Translation? Transparent pricing plus direct pay works out to a pretty good business model premised on competition and service. Price transparency is huge because it’s generally pretty difficult to price shop in the U.S. health market, in part because the third-party payer system disincentivizes it, and because many providers aren’t willing to publish those prices. That makes it difficult to force prices down through competition. Posting prices should be common practice in the industry; unfortunately, it’s not.

It’s good to see folks in the movement getting organized when it comes to demonstrating that, yes, free-market reforms to health care do exist and can work. In the coming months, Show-Me readers will hear a lot more about free-market health care alternatives. Stay tuned.

August 1, 2014

Show Me Better (Part 4): Certificate Of Need And Market Power

How far are you from the nearest hospital? Maybe you wonder why there is a single mega-hospital 10 miles away but aren’t any smaller ones nearby. Part of the explanation may be certificate of need (CON) regulations.

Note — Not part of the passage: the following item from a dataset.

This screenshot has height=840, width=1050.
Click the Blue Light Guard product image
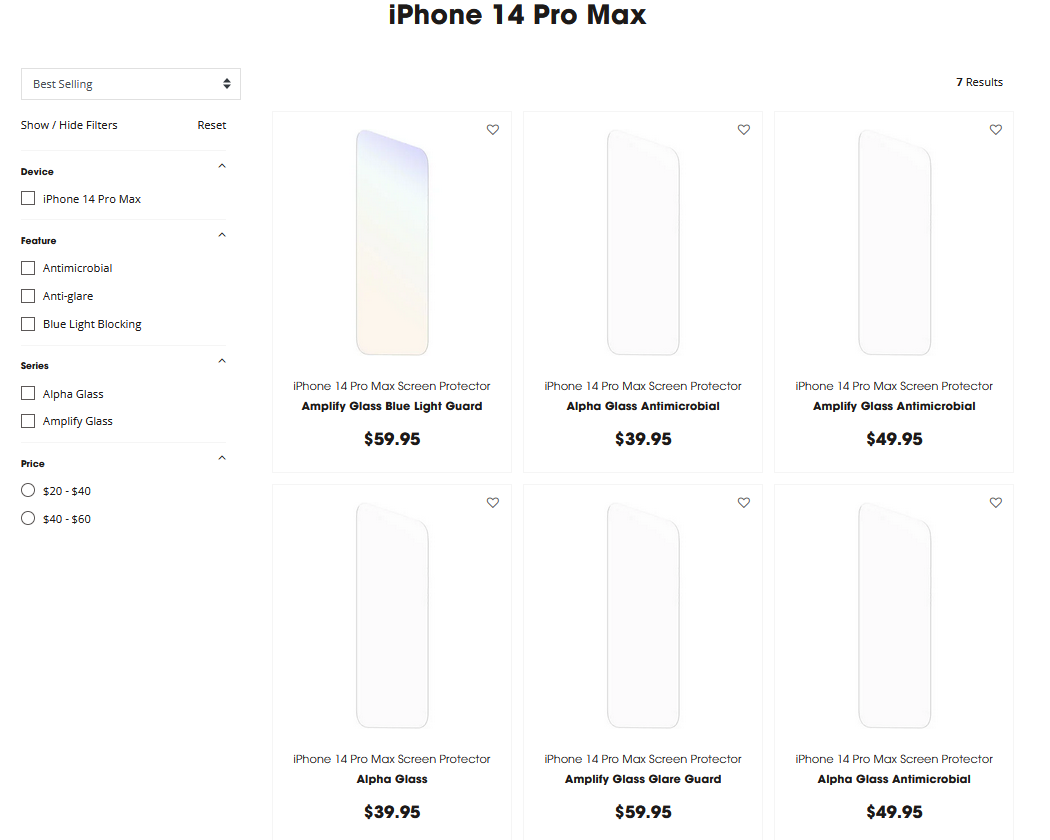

A 2004 report by the U.S. Department of Justice and Federal Trade Commission found that CON programs “pose serious anticompetitive risks that usually outweigh their purported economic benefits.” So far, I have written about how CON regulations can limit access to care and have been shown to not effectively control costs. CON regulations have the potential to stifle competition and grant existing hospitals monopolies over certain regions. Some existing hospitals may even attempt to use these regulations to prevent competition from entering the market.

How does this play out in Missouri?

In the past, any time a new hospital wanted to open up in Missouri, it had to apply for a CON – irrespective of its size and cost. A revision to Missouri’s CON rules changed the criteria for review from every new hospital to every new hospital whose cost is at least $1 million.

In April 2010, Patients First Community Hospital expressed its intent to build a small hospital in Saint Louis County that did not meet the new threshold for certificate of need review. Shortly thereafter, a regional rival, St. John’s Mercy Health System, filed a lawsuit against the Missouri Health Facilities Review Committee and Patients First. St. John’s challenged the legitimacy of the new $1 million amendment and construction of the new hospital. In 2012, the Missouri Supreme Court ruled that the new criteria for review was perfectly legal, thus giving Patient’s First the green light for the project.

Despite the ruling against St. John’s, this is an excellent example of a hospital using the legal system in an attempt to stomp out the competition, all under the pretense of CON regulation. It took about two years for Patients First to have its plan approved. These sorts of delays can deprive patients of new, much-needed medical facilities.

The state should not allow such an environment to exist.